There are still a handful of singers in Ghazni who have to continue the music profession despite the presence of different threats.
However, the Taliban recently warned owners of the Ghazni province owners that they would be targeted if they hosted any musical programs.
Ghulam Hazrat Qarabaghi, son of Khan Qarabaghi, a renowned folk singer in Ghazni in the 1980s, told Orband News that the Taliban had created problems for local music.
He said that threats from the Taliban on one hand and indifference of local organs, particularly the information and culture department to support the artists on the other, have almost caused music to be at a standstill.

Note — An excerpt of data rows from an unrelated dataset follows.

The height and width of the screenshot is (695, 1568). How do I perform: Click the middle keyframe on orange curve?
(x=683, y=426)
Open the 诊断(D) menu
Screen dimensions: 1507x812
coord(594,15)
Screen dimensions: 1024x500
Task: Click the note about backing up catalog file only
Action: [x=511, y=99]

“If the second round of peace talks succeeds, and there is hope for a ceasefire, then our business will improve, and Ghazni’s much-loved local music will return to its former glory,” he said.
Mohammad Gul Qarabaghi, who has been singing for the past six years, said that it was their responsibility to work for pure folk music despite the presence of many threats.
He blamed the government for its negligence about the music industry, saying it did not discharge its responsibility regarding the music sector as required. 
Mohammad Naeem Helamand, a fan of musical programs, said that the folk music was abandoned by the government and prohibited by the Taliban long ago in the province as singers faced a serious threat from the insurgent group.
He also blamed local organs for their indifference about not promoting local music, asking warring sides to stop their hostilities with the art.